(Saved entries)
== == ==
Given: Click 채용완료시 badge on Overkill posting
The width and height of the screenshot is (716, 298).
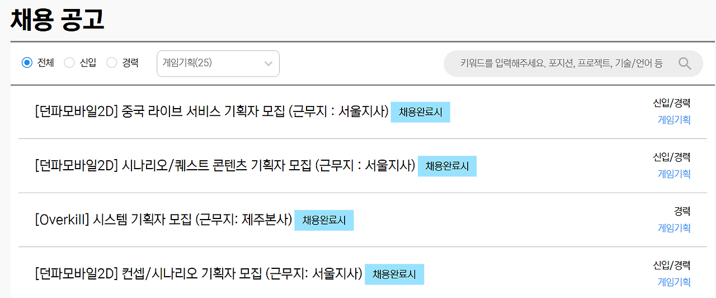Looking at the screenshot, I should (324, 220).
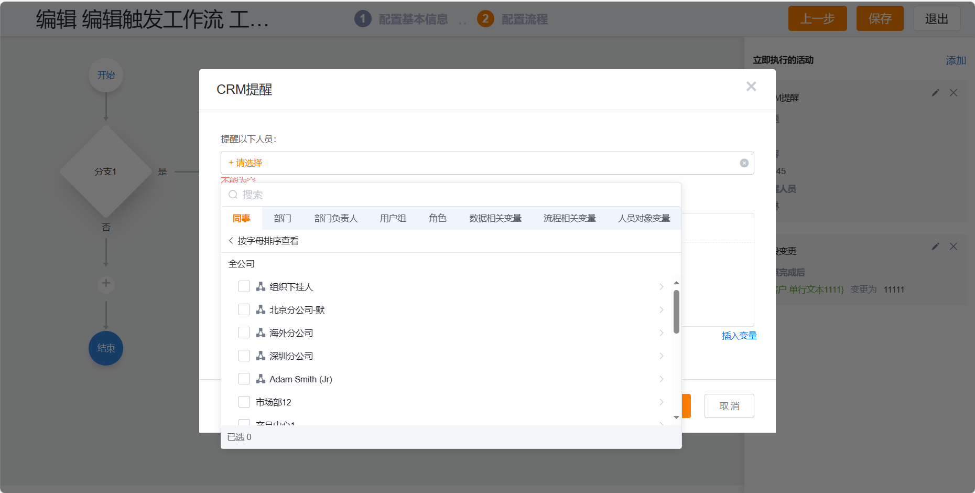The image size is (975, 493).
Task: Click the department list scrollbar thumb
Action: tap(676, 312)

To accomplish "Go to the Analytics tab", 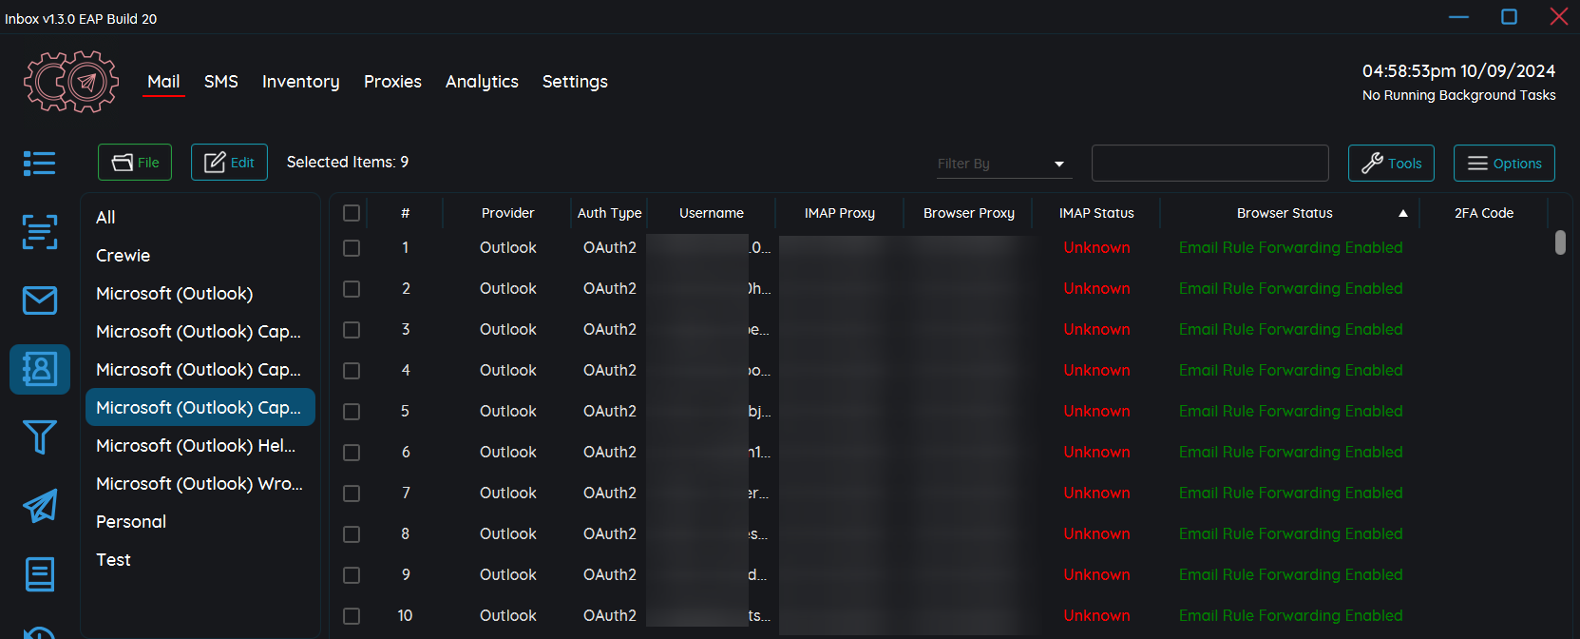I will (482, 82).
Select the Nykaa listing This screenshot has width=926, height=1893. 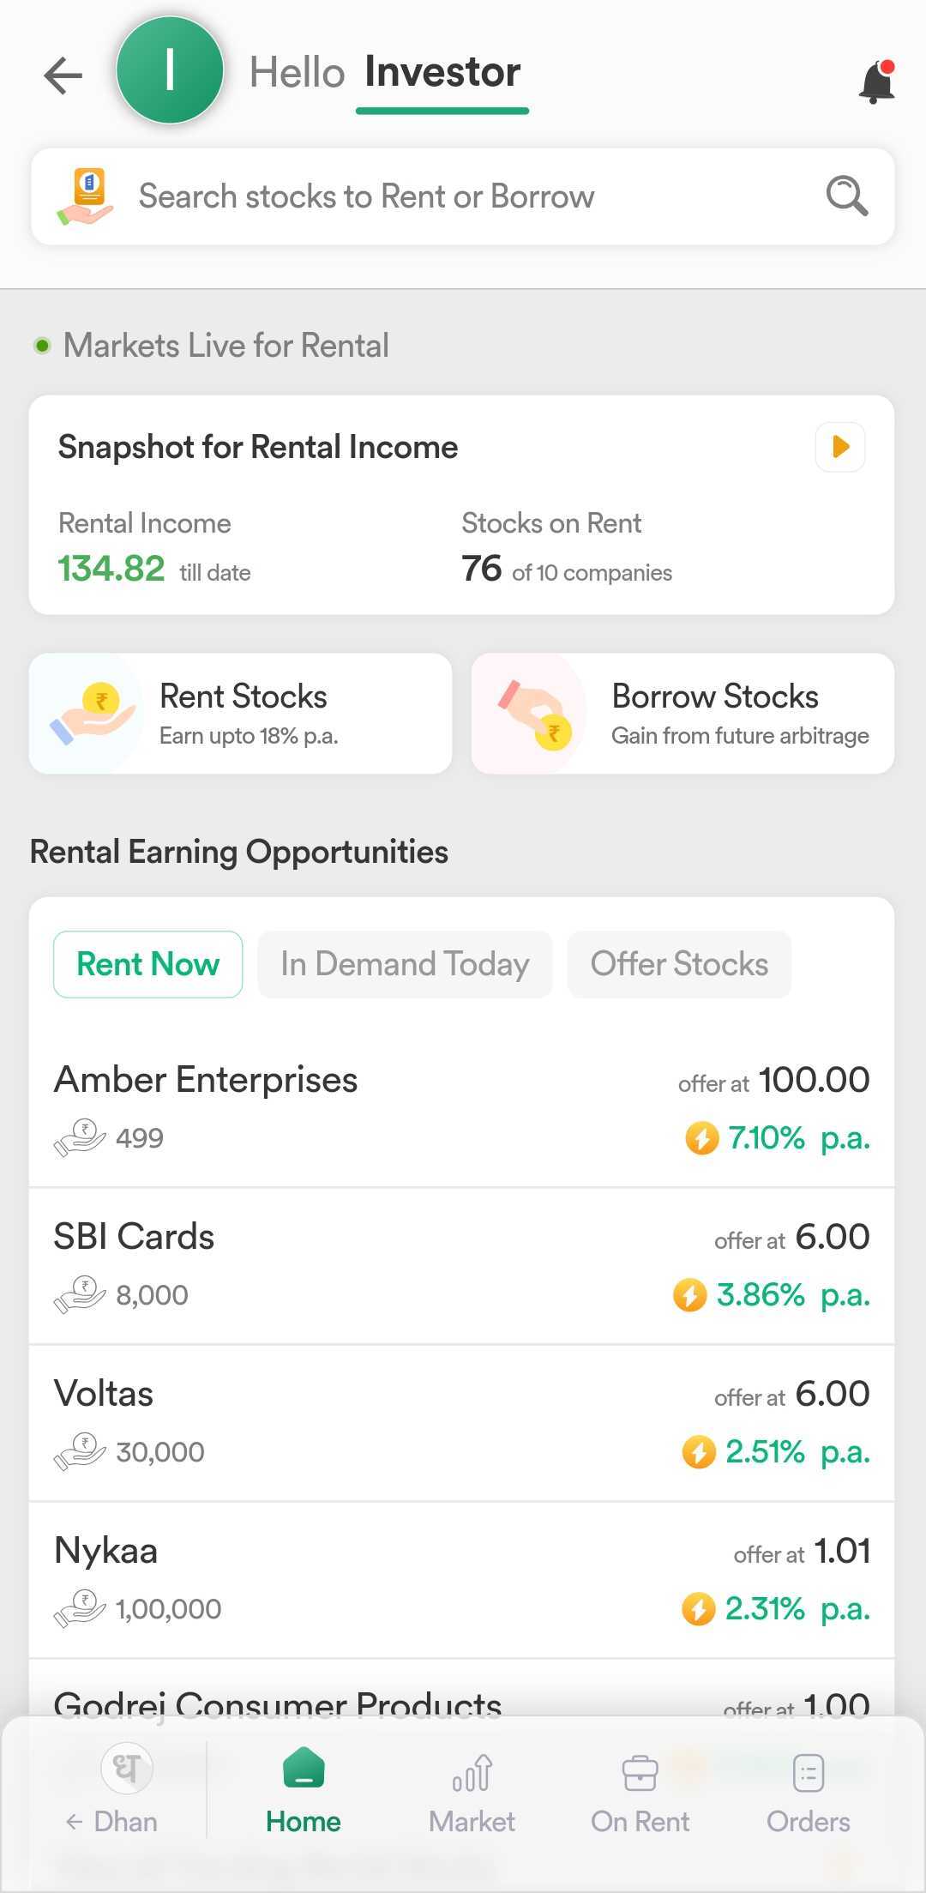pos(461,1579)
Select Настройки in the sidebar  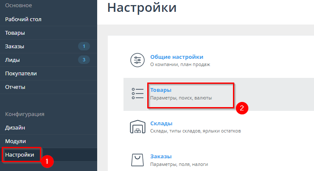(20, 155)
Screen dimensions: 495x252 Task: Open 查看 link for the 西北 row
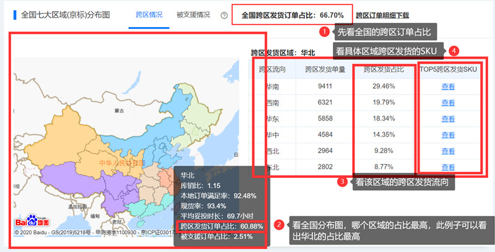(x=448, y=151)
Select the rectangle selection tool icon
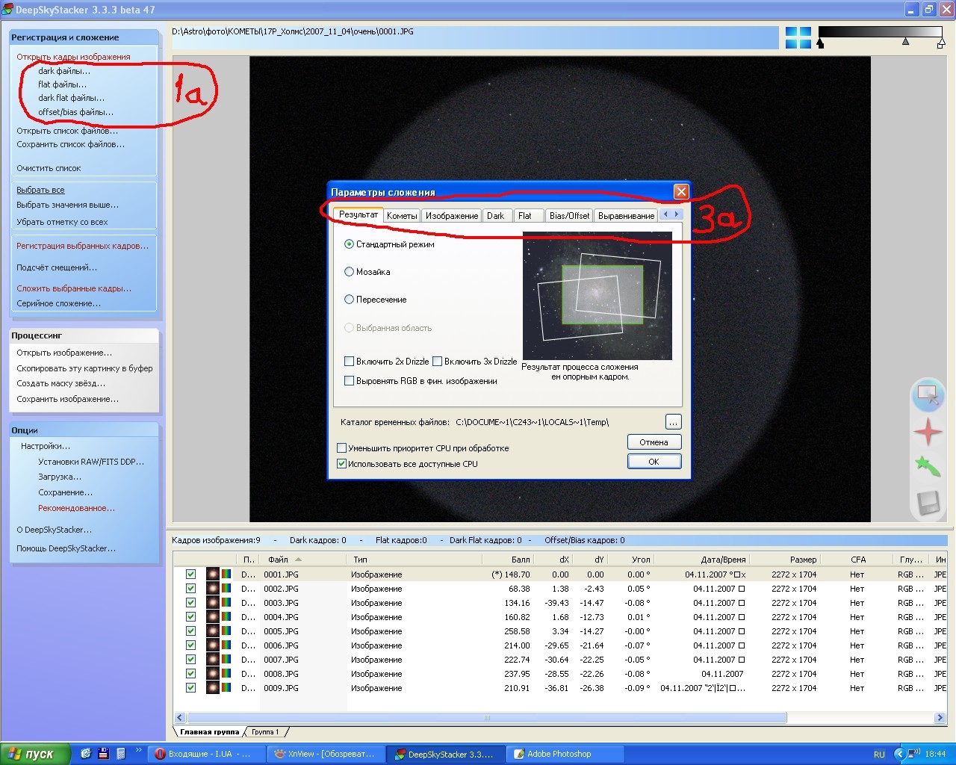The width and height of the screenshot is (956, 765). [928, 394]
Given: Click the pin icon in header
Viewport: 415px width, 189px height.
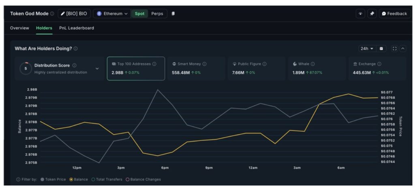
== == ==
Directions for this task ▸ In the data, the line that contains "Given: Click the pin icon in header" begins the part to write out; restate it and each line after it word for word through the end, with no pictures.

Solved exercise ▸
Given: Click the pin icon in header
Viewport: 415px width, 189px height.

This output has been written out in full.